Friday, July 23, 2021

C & C Part 3

The company started in a storefront in 1981 with a skeleton crew and a pasta machine special-ordered from Italy. Fast casual was not a thing back then when it was either TV dinners, takeout, or cook it yourself from scratch, and with fresh pasta, sauces, salads, and desserts that you could take home to make a quick meal, the place filled a need that people didn't know they had.

When they opened, the owners did most of the cooking, and they hired a couple people to handle the counter and someone to do the dishes and clean up. Robert was a native of the area; he grew up in a big family in Norfolk. He was a hard worker, quiet and smart, and it wasn't long before he was the guy who operated that pasta machine. He mixed durum semolina, eggs, and water in the Hobart, added tomato or spinach powder if need be, and then pushed fist-fulls of the grainy mixture through the twin rollers until it became satin sheets of fresh pasta. He cut linguine or angel hair, pressed ravioli, and could take the machine apart, clean it, and reassemble it in no time.

By the time I was hired five years later, the business had expanded to new location and added catering to their  services, but Robert was still there. Dressed in a white snap-shirt and uniform pants, he was in charge of the pasta and supervising the back of the house cleaning crew, which consisted of his brothers, Seward and Richard, and a friend of theirs, Steven. 

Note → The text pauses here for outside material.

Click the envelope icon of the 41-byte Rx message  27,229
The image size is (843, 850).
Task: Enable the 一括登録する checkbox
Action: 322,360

His sister, Recia, was a prep cook. Her station was away from all of the other cooks, a tiny stainless steel table by the pot racks and across from the dish sink where her brother Seward worked. As far as I could tell, she never cooked anything; her job was to prep vegetables, peel shrimp, and pick the shells from all the fresh crabmeat. 

At the end of their shift, Recia might help her brothers finish their lists, so they could all pile into the same car and drive home.